Task to complete:
Only a number is expected here: the count of lines in this data where "agent" occurs.

Data records:
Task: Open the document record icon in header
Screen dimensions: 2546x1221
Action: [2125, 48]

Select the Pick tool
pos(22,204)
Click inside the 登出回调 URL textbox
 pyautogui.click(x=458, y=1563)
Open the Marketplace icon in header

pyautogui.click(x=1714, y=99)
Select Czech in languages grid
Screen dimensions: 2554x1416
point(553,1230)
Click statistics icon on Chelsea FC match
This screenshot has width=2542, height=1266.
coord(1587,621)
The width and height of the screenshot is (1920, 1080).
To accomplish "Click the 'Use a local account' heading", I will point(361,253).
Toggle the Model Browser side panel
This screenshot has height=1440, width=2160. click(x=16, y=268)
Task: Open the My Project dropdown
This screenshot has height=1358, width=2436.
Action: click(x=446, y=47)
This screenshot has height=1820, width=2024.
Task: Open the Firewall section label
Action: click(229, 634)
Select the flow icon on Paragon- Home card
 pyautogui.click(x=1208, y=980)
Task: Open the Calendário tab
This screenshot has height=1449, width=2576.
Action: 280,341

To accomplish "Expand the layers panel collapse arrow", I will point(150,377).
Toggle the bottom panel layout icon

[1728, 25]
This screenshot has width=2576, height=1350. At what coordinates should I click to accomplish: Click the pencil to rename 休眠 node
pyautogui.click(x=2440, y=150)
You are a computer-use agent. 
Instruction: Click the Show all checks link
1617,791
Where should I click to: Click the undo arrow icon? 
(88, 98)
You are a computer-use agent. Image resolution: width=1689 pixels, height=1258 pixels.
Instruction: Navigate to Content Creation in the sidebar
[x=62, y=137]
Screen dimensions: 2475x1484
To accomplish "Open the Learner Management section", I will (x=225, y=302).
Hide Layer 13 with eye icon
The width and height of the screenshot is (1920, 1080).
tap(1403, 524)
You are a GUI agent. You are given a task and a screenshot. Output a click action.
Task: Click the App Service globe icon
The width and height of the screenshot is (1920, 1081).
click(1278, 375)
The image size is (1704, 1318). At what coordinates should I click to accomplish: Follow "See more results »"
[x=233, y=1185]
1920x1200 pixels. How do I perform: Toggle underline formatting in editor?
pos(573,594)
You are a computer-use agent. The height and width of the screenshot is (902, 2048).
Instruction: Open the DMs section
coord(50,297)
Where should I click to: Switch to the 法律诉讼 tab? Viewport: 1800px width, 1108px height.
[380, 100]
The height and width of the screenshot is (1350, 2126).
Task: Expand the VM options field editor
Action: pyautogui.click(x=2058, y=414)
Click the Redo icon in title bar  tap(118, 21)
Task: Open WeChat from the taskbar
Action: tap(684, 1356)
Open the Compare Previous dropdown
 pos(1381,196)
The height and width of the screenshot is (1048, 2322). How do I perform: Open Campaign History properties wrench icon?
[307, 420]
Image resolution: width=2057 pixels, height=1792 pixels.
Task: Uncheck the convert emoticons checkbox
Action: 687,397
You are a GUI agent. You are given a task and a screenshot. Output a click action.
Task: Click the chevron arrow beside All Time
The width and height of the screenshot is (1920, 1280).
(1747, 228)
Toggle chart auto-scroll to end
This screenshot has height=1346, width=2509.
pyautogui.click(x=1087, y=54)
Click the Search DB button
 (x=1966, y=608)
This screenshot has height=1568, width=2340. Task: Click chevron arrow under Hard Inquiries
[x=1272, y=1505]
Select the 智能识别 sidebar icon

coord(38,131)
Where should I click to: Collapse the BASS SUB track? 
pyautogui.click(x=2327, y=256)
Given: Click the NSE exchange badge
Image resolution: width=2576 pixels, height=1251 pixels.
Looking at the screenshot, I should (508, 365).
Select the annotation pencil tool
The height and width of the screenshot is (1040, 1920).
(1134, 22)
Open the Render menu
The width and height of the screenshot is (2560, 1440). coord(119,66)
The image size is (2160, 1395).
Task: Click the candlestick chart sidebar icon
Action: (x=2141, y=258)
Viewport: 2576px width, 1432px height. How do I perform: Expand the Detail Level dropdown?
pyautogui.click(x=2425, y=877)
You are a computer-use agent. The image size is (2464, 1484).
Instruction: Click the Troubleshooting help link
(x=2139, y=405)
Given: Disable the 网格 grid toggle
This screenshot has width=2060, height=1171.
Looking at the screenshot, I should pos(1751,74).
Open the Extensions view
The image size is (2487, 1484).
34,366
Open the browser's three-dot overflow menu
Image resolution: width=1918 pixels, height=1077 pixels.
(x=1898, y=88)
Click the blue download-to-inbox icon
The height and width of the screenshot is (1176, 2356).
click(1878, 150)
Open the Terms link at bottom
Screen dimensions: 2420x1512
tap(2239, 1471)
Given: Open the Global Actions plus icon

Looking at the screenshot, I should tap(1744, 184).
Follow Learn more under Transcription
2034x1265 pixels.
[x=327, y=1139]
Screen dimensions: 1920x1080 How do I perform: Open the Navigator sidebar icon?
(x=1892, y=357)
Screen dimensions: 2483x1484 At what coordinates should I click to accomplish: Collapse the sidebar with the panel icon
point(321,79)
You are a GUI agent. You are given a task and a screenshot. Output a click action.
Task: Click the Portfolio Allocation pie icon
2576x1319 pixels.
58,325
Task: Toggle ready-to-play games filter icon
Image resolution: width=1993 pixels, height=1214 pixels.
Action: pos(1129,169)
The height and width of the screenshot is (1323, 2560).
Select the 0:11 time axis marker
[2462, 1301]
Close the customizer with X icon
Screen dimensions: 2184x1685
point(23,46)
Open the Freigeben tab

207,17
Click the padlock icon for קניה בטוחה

Output for this exercise:
7